Minister Biti said the African continent was poised for rapid economic growth if projections by leading economists Mckinsey Global Institute in its 2012 Africa progress report and research findings by renowed economist Professor Charles Robertson are anything to go by.
He made the remarks during a Confederation of Zimbabwe Industries economic outlook symposium held in Harare yesterday under the theme "2013 a Year of Decisive Action".

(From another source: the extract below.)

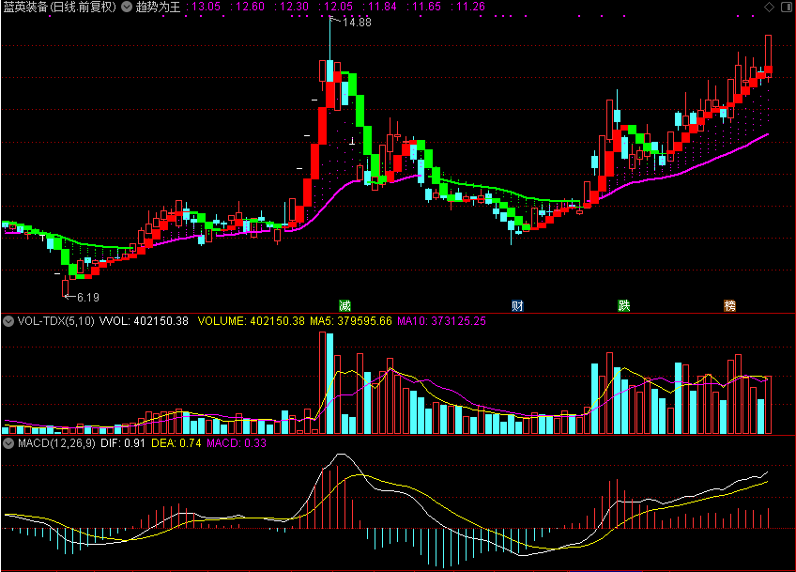
Task: Open the MACD indicator dropdown arrow
Action: click(8, 442)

Projections by Mckinsey and Company are that Africa currently has 90 million people in the middle class, 382 million in formal employment, but will create 222 million more jobs by 2020 with 72 million of the projected new jobs coming from the non-agrcultural sector. Further, the report states that Africa would have about 128 million middle class consumers by 2020, signalling the emergence of a strong consumer class and rapid growth.

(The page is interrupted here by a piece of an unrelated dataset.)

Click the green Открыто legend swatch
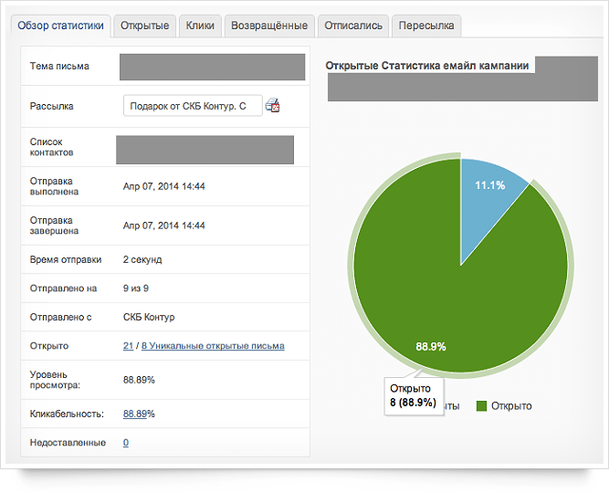[x=481, y=406]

Professor Robertson contends that as Africa grows faster than most economies in the world, Nigeria would be the 13th largest economy in the world by 2050 while Africa's Gross Domestic Product will be an estimated US$29 trillion, which will be bigger that the economies of Europe and the United States of America. It compares Africa now to Asia in the 1970s.
The Africa progress report propounds that by 2050 Kenya will be a US$1 trillion economy, Uganda US$700 billion while Nigeria's economy would hit the US$3 trillion GDP mark as early as 2038.

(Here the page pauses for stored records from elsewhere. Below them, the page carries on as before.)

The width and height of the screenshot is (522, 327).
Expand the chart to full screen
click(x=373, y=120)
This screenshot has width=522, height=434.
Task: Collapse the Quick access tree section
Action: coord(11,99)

Zimbabwe, stalked by economic challenges during the past 10 years, currently has an estimated US$8-US$10 billion GDP and while it grew at an average 10 percent in 2010 is seen expanding by about 5 percent this year due to a number of challenges that also include the high cost of finance, power shortages and uncompetitive industry.
"I want to talk about the challenges to Zimbabwe's economy. The first one is the issue of a dual enclave economy (agriculture and manufacturing) -- a economy that has largely been anchored by agriculture and mining," he said.
He said apart from relying on the two sectors Government needed to instutute measures that induce equal contribution to GDP from other key sectors including manufacturing, tourism, information communication and technology, finance, distribution and pharmaceuticals among others.
Minister Biti said the challenges that needed attention included policy consistency and reform, high levels of foreign debt, low foreign direct investment, lack of industrial competitiveness, need for peace and stability, low domestic savings, high Government consumption, high current account deficit, infrastructure decay, political differences and the breakdown of a social contract.
Minister Biti said to achieve rapid macro-economic growth, such as the average 7,4 percent rate at which the country grew since 2009, there was need for peaceful election environment, political maturity and leadership, policy consistency, accountability, transparency, strong economic linkages, stability, more FDI and competitive industry.
Further, he said there was need to guarantee food security, leverage mining through value addition, improve social service, and safety nets, adopt development budget, clear arrears and ensure debt sustainability and deepening the role of SMEs in the economy.
He said Zimbabwe had potential to do well but was playing second fiddle to neighbours Zambia and Mozambique that attracted US$2,9 billion and US$10 billion worth of foreign investment compared to its US$400 million last year.